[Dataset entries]

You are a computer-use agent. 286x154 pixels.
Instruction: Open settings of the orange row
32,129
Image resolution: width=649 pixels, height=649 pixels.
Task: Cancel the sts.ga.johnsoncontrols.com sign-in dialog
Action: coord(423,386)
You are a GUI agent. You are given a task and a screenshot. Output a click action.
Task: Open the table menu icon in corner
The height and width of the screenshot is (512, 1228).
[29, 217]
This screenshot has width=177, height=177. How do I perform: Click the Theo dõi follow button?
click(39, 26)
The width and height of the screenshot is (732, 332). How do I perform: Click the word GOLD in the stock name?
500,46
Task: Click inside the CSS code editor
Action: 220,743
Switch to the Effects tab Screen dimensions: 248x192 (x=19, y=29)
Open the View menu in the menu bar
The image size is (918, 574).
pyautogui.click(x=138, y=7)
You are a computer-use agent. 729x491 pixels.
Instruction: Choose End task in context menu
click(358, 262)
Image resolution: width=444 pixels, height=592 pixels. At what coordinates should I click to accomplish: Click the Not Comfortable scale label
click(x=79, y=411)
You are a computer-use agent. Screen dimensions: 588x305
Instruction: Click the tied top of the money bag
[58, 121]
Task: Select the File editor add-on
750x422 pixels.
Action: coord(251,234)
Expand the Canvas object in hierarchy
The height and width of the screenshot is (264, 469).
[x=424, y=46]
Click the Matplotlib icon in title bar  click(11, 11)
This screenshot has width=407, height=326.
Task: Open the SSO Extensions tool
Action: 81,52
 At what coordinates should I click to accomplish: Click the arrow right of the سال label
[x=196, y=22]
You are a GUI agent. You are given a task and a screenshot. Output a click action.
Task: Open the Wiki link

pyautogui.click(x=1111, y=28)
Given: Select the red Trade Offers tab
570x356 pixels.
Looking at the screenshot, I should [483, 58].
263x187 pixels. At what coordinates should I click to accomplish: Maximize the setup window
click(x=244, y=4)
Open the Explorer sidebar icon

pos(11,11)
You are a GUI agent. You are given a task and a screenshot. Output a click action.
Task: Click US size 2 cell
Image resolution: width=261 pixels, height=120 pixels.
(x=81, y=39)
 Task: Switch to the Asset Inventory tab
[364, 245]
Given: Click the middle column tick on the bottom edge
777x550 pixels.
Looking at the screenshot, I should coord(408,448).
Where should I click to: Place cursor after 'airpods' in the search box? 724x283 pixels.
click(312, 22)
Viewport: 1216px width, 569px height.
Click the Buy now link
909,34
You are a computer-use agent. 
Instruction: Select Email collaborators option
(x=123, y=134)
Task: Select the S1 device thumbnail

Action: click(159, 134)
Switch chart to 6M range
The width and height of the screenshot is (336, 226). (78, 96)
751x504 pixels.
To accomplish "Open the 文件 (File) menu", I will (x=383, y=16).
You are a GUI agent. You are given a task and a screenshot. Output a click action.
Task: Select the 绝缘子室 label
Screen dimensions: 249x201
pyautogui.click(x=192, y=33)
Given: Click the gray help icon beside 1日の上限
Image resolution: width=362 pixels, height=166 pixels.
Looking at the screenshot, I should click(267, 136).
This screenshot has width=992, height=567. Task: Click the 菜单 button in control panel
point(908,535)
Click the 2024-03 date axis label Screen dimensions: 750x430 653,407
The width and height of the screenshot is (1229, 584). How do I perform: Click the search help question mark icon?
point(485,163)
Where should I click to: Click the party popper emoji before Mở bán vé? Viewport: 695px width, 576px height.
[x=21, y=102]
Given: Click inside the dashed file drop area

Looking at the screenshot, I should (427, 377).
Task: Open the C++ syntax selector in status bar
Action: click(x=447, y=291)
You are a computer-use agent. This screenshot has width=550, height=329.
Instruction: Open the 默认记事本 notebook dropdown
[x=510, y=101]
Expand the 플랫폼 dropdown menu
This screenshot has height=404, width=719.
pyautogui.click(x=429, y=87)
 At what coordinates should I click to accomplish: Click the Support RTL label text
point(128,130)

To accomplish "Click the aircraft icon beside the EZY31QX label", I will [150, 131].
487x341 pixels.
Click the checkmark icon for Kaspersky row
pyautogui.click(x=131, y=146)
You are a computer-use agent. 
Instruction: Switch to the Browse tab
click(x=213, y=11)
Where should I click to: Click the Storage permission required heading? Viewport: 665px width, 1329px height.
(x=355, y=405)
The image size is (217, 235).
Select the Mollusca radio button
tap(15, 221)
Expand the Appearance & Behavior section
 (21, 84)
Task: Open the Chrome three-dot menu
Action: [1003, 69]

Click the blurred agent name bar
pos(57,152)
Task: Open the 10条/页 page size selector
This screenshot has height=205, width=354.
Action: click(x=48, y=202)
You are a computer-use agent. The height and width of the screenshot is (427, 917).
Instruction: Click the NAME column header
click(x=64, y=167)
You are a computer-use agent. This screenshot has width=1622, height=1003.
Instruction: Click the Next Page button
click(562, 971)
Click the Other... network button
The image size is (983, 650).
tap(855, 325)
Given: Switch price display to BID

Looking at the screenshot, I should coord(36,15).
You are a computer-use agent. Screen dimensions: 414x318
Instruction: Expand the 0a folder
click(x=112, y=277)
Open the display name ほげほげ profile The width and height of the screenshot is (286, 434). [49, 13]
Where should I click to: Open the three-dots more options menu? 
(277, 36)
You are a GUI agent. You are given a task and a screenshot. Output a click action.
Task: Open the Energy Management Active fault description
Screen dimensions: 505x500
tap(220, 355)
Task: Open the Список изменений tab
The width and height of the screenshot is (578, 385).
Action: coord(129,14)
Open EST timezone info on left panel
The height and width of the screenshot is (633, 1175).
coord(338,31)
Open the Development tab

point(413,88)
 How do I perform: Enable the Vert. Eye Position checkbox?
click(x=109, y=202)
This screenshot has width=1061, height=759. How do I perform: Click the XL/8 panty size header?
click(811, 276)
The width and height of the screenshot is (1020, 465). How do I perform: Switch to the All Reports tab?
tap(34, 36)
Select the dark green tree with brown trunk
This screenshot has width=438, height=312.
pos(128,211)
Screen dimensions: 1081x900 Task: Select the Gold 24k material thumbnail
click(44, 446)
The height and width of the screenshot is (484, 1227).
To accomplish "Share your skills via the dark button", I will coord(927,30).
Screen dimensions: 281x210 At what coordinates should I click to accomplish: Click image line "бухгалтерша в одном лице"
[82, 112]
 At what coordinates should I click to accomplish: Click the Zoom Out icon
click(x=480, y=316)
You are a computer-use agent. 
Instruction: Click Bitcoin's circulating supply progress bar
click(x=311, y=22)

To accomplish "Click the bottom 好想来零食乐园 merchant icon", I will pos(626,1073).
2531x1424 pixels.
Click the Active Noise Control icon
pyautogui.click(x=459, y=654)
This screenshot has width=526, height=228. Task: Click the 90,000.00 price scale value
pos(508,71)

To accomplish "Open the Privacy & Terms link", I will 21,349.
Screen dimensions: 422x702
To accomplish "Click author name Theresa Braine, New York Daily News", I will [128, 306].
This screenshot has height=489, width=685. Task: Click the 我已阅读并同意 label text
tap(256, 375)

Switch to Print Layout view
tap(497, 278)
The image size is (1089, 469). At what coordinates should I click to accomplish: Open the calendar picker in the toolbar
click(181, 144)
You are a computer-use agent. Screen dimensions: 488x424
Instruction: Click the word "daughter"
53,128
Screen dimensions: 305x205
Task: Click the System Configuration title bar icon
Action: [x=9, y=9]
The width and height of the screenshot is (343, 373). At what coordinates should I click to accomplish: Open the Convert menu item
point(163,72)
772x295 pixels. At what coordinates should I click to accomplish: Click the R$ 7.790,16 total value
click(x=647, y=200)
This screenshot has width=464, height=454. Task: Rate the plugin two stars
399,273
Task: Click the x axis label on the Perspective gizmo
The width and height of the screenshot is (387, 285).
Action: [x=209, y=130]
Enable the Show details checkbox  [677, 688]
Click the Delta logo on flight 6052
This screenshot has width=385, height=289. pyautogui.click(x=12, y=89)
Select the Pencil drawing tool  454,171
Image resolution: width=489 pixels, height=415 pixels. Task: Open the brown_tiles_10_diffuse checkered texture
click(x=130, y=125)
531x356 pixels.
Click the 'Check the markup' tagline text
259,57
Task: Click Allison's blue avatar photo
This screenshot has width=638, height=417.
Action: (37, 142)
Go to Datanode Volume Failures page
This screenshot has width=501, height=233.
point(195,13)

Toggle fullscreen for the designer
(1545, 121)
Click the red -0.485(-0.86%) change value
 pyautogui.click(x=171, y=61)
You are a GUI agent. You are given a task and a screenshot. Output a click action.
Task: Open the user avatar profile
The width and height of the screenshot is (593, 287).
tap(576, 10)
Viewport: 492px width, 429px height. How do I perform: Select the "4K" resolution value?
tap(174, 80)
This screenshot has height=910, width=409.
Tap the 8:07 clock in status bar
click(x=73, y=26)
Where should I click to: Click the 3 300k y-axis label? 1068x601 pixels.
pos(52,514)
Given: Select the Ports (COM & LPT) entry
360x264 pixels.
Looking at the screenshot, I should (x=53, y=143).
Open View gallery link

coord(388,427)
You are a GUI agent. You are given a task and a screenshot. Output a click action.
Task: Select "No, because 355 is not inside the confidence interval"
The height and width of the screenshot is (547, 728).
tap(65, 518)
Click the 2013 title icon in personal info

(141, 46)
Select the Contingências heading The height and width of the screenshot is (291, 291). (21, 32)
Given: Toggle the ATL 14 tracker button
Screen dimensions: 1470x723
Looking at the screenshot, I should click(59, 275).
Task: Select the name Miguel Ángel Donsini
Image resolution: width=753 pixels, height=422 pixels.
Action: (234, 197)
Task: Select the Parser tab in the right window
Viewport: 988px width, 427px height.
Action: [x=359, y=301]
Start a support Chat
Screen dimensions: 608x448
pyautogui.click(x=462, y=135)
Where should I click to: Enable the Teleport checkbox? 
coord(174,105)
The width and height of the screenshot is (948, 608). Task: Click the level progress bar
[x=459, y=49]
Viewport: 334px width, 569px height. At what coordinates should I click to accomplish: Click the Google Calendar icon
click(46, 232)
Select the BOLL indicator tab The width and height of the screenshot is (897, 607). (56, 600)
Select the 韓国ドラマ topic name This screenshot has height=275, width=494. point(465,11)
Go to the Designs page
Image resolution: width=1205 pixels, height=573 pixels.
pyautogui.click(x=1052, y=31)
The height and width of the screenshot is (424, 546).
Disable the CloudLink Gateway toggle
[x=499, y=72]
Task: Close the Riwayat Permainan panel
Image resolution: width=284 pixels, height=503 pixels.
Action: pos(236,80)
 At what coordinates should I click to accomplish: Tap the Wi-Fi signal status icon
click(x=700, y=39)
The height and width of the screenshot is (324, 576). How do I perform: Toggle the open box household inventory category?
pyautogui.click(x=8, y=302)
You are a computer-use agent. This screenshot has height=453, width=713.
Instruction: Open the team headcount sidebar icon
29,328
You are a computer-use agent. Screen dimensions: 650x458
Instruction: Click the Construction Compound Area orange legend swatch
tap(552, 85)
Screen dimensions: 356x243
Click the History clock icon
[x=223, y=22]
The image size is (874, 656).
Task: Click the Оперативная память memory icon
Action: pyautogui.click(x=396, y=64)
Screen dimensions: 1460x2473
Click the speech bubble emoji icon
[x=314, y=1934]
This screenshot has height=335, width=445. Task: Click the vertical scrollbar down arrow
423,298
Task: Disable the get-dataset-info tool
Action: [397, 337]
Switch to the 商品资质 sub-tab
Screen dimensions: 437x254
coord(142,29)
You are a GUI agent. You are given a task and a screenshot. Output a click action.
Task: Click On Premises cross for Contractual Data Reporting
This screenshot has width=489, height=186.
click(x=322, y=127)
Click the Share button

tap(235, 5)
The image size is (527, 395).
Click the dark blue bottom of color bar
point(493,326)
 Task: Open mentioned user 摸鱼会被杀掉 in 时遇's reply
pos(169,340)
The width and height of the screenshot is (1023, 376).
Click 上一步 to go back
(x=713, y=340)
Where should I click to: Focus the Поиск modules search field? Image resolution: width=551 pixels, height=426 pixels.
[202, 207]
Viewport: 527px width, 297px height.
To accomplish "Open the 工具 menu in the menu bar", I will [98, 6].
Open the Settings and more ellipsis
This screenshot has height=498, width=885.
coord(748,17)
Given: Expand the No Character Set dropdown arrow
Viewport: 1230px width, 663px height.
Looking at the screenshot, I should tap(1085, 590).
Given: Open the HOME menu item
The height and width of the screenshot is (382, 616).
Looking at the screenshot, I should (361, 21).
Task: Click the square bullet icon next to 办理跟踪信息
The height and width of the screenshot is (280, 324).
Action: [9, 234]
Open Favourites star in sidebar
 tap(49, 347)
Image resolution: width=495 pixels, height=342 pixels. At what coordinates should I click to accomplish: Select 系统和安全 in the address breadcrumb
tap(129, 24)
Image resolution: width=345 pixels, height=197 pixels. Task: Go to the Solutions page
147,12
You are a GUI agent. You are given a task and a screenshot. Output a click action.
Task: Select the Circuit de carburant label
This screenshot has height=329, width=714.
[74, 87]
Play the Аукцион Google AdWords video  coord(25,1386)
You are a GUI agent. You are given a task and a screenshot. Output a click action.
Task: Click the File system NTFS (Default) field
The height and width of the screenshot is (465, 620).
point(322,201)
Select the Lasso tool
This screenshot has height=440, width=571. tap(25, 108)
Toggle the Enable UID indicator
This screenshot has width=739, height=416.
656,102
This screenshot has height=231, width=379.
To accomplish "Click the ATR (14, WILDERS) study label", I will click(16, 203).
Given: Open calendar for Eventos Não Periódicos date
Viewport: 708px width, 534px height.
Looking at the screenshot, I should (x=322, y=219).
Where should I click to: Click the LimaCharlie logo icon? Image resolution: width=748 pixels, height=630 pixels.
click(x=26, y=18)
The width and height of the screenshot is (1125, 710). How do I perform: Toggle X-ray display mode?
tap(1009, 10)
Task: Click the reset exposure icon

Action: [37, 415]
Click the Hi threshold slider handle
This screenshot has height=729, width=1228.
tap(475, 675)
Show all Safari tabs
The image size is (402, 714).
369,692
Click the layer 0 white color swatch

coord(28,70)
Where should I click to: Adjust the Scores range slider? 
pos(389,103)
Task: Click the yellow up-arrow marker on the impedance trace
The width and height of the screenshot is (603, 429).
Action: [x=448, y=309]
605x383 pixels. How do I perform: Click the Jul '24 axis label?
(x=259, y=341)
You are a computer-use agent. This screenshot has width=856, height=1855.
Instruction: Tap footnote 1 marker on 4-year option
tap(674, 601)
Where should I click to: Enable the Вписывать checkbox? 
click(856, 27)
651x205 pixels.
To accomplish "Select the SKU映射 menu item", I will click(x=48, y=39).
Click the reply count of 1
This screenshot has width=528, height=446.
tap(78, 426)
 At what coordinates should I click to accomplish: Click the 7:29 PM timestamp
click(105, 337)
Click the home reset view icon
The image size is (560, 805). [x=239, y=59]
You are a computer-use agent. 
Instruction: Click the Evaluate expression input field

__THE PROBLEM__. Could you set down, exactly as written, the lines above between the one holding "Click the Share button" and the one holding "Viewport: 527px width, 297px height.", inclusive, and nothing more?

__PROBLEM SOLUTION__.
Click the Share button

tap(235, 5)
The image size is (527, 395).
Click the dark blue bottom of color bar
point(493,326)
 Task: Open mentioned user 摸鱼会被杀掉 in 时遇's reply
pos(169,340)
The width and height of the screenshot is (1023, 376).
Click 上一步 to go back
(x=713, y=340)
Where should I click to: Focus the Поиск modules search field? Image resolution: width=551 pixels, height=426 pixels.
[202, 207]
Viewport: 527px width, 297px height.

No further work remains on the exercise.